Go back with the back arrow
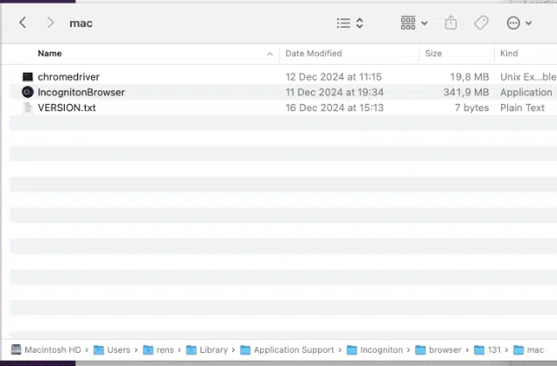The width and height of the screenshot is (557, 366). pyautogui.click(x=23, y=23)

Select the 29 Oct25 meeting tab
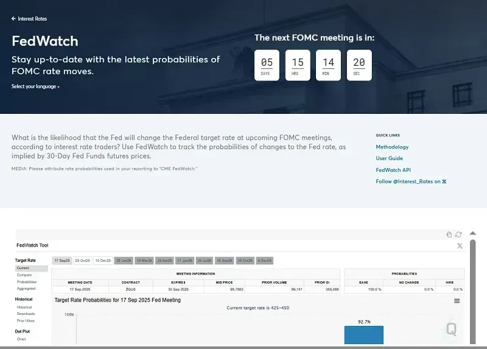(x=82, y=261)
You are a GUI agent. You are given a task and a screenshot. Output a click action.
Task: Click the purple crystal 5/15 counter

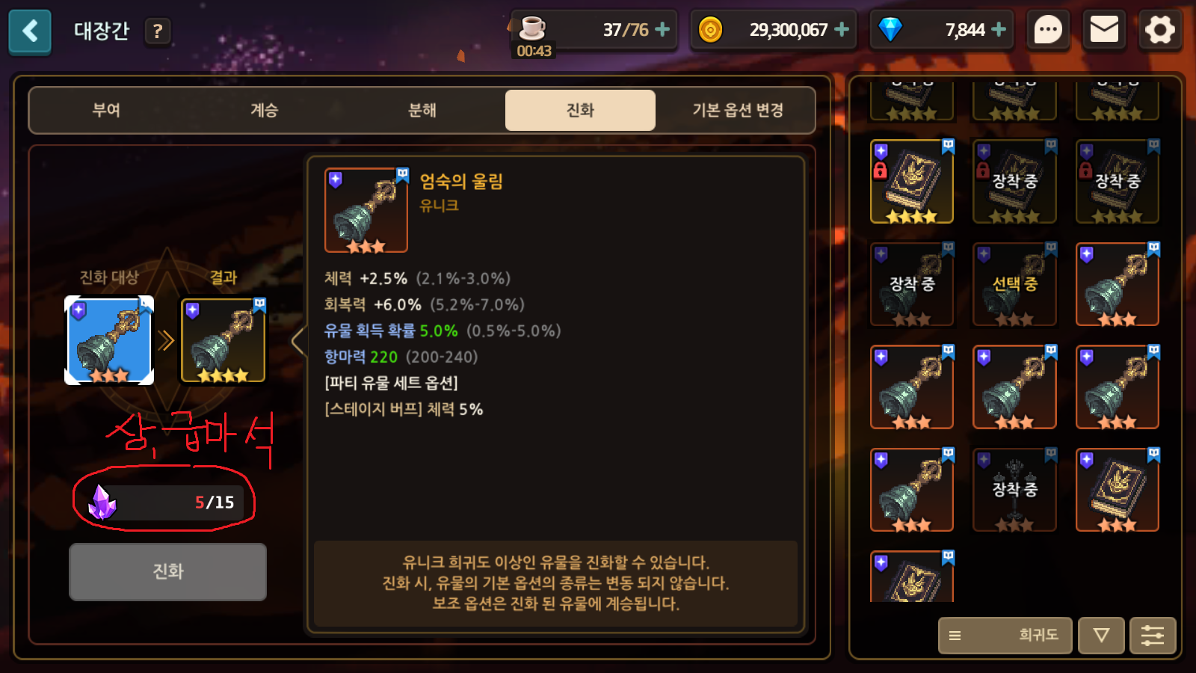[x=166, y=502]
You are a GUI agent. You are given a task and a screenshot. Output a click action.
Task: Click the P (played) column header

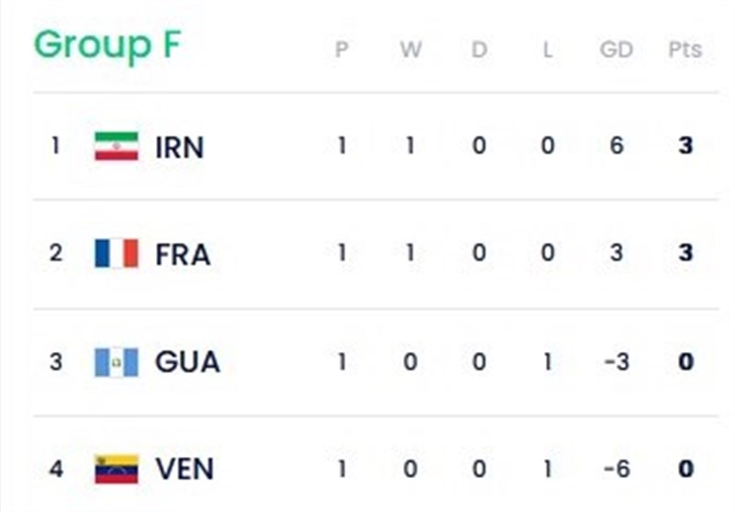coord(342,50)
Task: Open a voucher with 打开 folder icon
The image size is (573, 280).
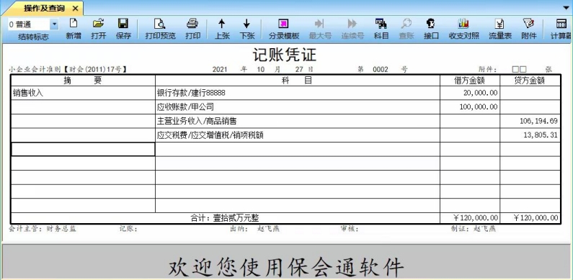Action: (98, 29)
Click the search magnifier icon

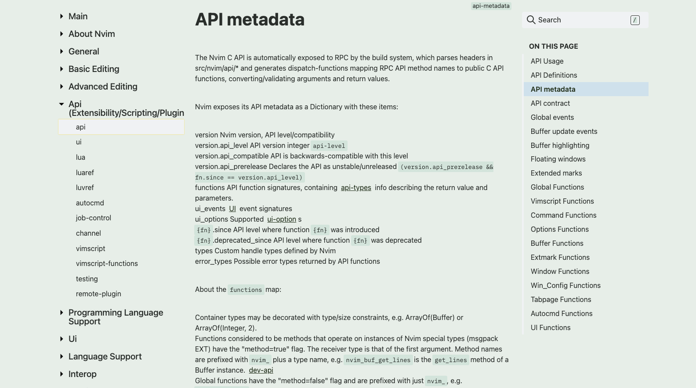tap(531, 20)
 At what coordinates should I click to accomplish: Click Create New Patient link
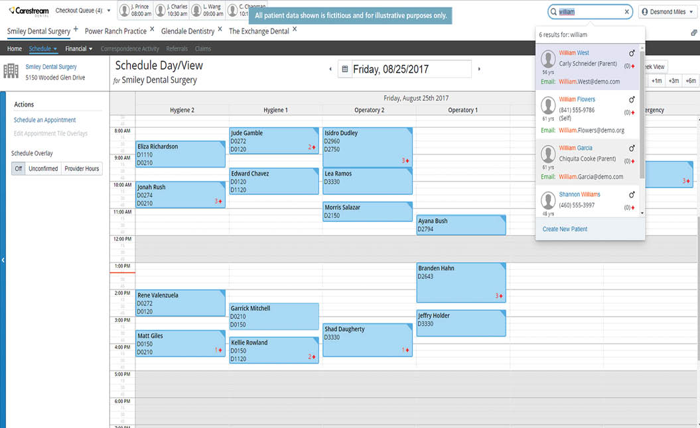pos(565,229)
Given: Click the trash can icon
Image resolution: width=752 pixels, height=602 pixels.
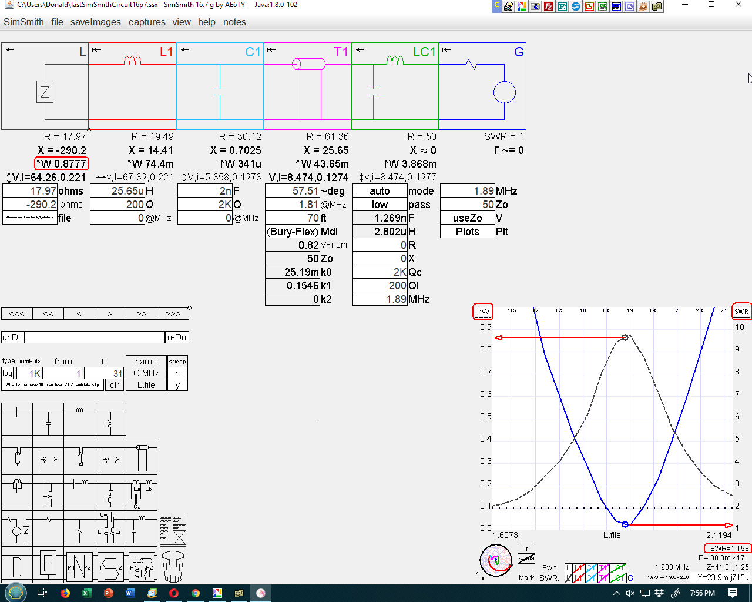Looking at the screenshot, I should pos(173,567).
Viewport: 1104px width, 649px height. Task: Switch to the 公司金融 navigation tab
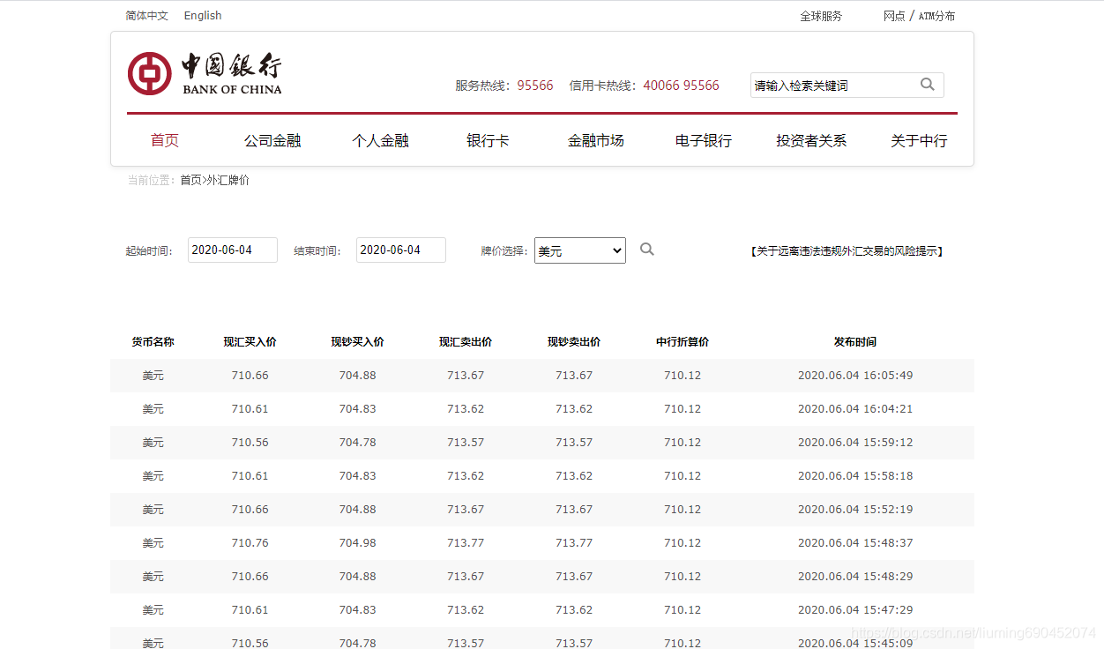[x=272, y=139]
◇ ◇ ◇ ◇ ◇ ◇ ◇
TO DO:
Exclude the pictures, then write out every record exactly as it stands.

WRITTEN ANSWER:
Go back with the back arrow
The width and height of the screenshot is (557, 366). pyautogui.click(x=23, y=23)

Select the 29 Oct25 meeting tab
(x=82, y=261)
You are a GUI agent. You are given a task and a screenshot. Output a click action.
Task: Click the purple crystal 5/15 counter

[x=166, y=502]
You are a GUI agent. You are given a task and a screenshot. Output a click action.
Task: Click the P (played) column header

coord(342,50)
Task: Open a voucher with 打开 folder icon
The image size is (573, 280).
Action: (98, 29)
Click the search magnifier icon

tap(531, 20)
 At what coordinates should I click to accomplish: Click Create New Patient link
pos(565,229)
Given: Click the trash can icon
Image resolution: width=752 pixels, height=602 pixels.
Looking at the screenshot, I should pos(173,567).
Viewport: 1104px width, 649px height. Task: Switch to the 公司金融 navigation tab
[x=272, y=139]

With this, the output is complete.